• [PASSAGE PROVIDED]
--- begin ---

In this blog, Boston-based digital marketing agency GoingClear explores how to use data analytics, especially those tracked by the Google Analytics platform, to formulate an effective marketing strategy that maximizes your website’s SEO performance.

The Data You Need Is Already Being Generated By Your Online Digital Assets and Channels

You might be asking yourself where you should even start – do you need to buy the data necessary to make informed decisions? Is this data somewhere already, just waiting for you to stumble across it? 

 

The good news is, generally, any accounts you currently own or maintain are already generating the data you need. The online interfaces for the following online assets generally include access to visitor behaviors and metrics you’ll need to understand in the long run: 

 

  • Website and associated blog
  • Business’s social media profiles
  • Branded online assets, content, and advertising media

Sourcing Effective Data from Google Analytics

While the data collected by the various platforms that host your website or social media pages can be useful, few platforms provide as valuable a trove of information as the Google Analytics platform. As long as you are the site owner and you can properly deploy the necessary tracking codes to your online assets, you can register your website and assets with the Google Analytics platform and track key performance metrics you’ll need during the planning and strategizing process. Once you’ve initiated your Google Analytics account, you’ll want to focus on the three primary categories of data you can glean from the tool.

--- end ---

• [PROBLEM TO WORK ON]
Copy out the entire passage about marketing data word for word, keeping every line as it appears. Rely solely on the passage about marketing data; no outside source is needed.

• [DATA LISTING]
--- begin ---

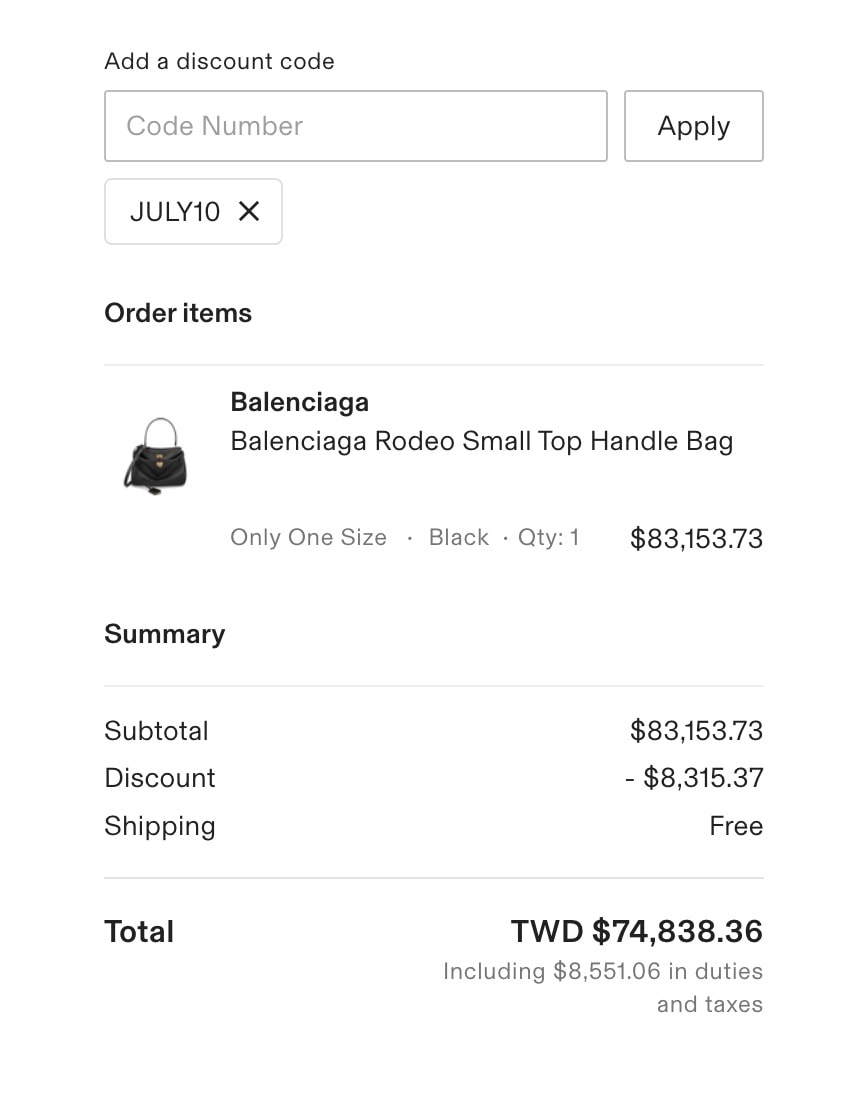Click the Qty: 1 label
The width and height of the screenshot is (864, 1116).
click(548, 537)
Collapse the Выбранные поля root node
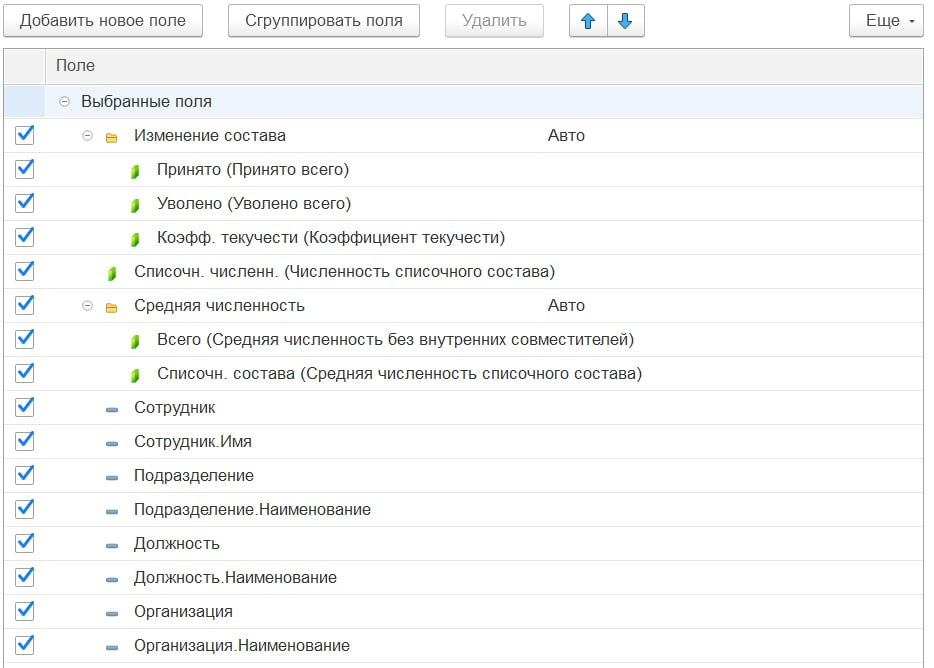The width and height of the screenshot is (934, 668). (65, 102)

--- end ---

• [FULL RESPONSE]
In this blog, Boston-based digital marketing agency GoingClear explores how to use data analytics, especially those tracked by the Google Analytics platform, to formulate an effective marketing strategy that maximizes your website’s SEO performance.

The Data You Need Is Already Being Generated By Your Online Digital Assets and Channels

You might be asking yourself where you should even start – do you need to buy the data necessary to make informed decisions? Is this data somewhere already, just waiting for you to stumble across it? 

 

The good news is, generally, any accounts you currently own or maintain are already generating the data you need. The online interfaces for the following online assets generally include access to visitor behaviors and metrics you’ll need to understand in the long run: 

 

  • Website and associated blog
  • Business’s social media profiles
  • Branded online assets, content, and advertising media

Sourcing Effective Data from Google Analytics

While the data collected by the various platforms that host your website or social media pages can be useful, few platforms provide as valuable a trove of information as the Google Analytics platform. As long as you are the site owner and you can properly deploy the necessary tracking codes to your online assets, you can register your website and assets with the Google Analytics platform and track key performance metrics you’ll need during the planning and strategizing process. Once you’ve initiated your Google Analytics account, you’ll want to focus on the three primary categories of data you can glean from the tool.